One of a dozen or so shows produced during the interim was picked up for a run in London. Eventually A Life From Palestine: Stories Under Occupation ran at the Old Vic in London, and Zuabi stayed there for just over a year, during which time he began working on Jidariyya.

"Wacky" might be one word to describe a piece that promises an explosion of visual imagery to accompany its poetic language, but the text is clearly a lot more than that. Mahmoud Darwish's original epic poem, here adapted for stage by Khalifah Natour, is also a seminal text in contemporary Palestinian literature. In it, a poet finds himself recovering from heart surgery, hovering between life and death. The protagonist segues into an immense internal monologue, in which language, custom and land, the big political issues of the Palestinian people, are mixed with the kind of personal questions that any aged man confronting his mortality might ask.

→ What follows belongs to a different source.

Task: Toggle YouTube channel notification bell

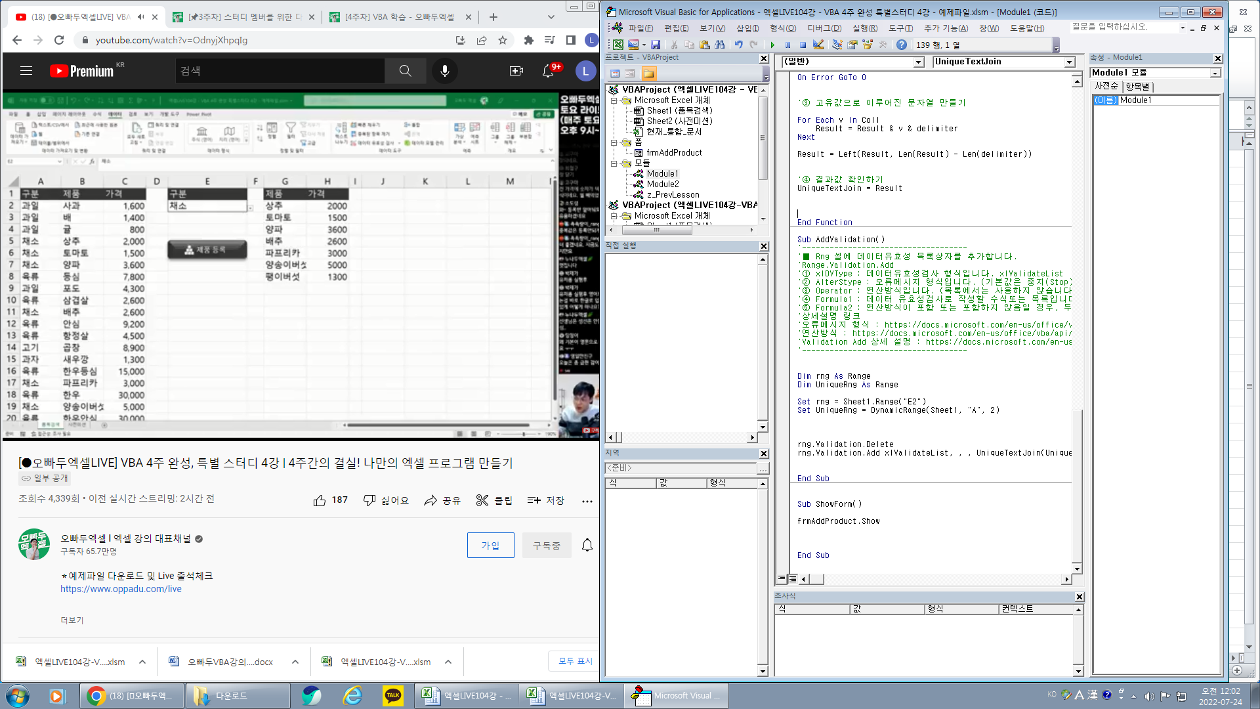Action: click(x=587, y=545)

The politics, Zuabi explains, need to be combined in this text with a demonstration that the Palestinians are ordinary people with ordinary aspirations, and that these quotidian desires shared by most of humanity should not be buried under our perceptions about Palestine as a troubled place. "As a director I keep trying to find the right balance. It was important to us to make a show that is very political, but not political on a flat note," he explains.

"We're about that, but it's OK to show ourselves as much more complex and more interesting and more profound than just a conflict. Our struggle for independence is for normal life and not for the struggle itself. It's a cause, not the aim. Sometimes even we Palestinians tend to forget that, when you're in it all day. When you're stuck in a checkpoint that's how it seems – like it's the whole thing, so your life is reduced to that."

Beyond this, the piece explores Zuabi's reflections on his Galilean background. Removed from his home in childhood, the poet talks about the many associations that accrue to the land of his origin. "It's very rooted in the culture of this place, of this country," Zuabi explains. "This country has always been a crossing point; basically we've always been a gate, and people come and go. If you go to Jerusalem and look at the Church of the Holy Sepulchre, it's mind-blowing because you see a layer of Byzantium, then the Crusaders, then a succession of other cultures; everyone who was here left something here and moved on. Something in the Palestinian culture, absorbed all of this.

"We're much bigger than what you get it reduced to in the news flashes – we're much bigger than the intifada – it's like reducing the UK to the coal strikes. This culture absorbed everything, a lot of the time without digesting what it swallowed, but it's there in the background, it echoes in the things that people do. And this piece echoes everything, in our cuisine, the bounty, not the war bounty, but the bounty of the land. It's very sensual because of that. It's a sensuality that Northern countries are less familiar with, you don't have this warmth, the figs and olives. So that's there, and the words and heritage of everyone that was here is in it. You get bits from the Koran, and the New Testament, and the Old Testament. It's all in there in this unbelievable mix.'

Zuabi advises audiences to allow the sights and sounds of this poetic piece to flow over them. "Read the subtitles if you wish, but don't miss the sound of the words and poetry." Like Darwish, Zuabi is originally Galilean and thinks of a language he's passionate to preserve. "The accents are there. I kept thinking of my grandmother and the smell of her hands after she'd been making bread, the sour dough. The fact that my grandmother was very organic, and without knowing it, spoke in poetry. She'd say: 'Ah, I remember that summer in '48 when the men disappeared like a sip of cold water down the throat.' It's a complete perfect image. A very powerful one.

"That Palestine, which is not about occupation, it was there before, it was a very agricultural society with a very rich traditional life. That's what I want to bring audiences in Edinburgh."

• Jidariyya by the Palestinian National Theatre is at the Royal Lyceum Theatre, 14-17 August, 8pm, as part of the Edinburgh International Festival.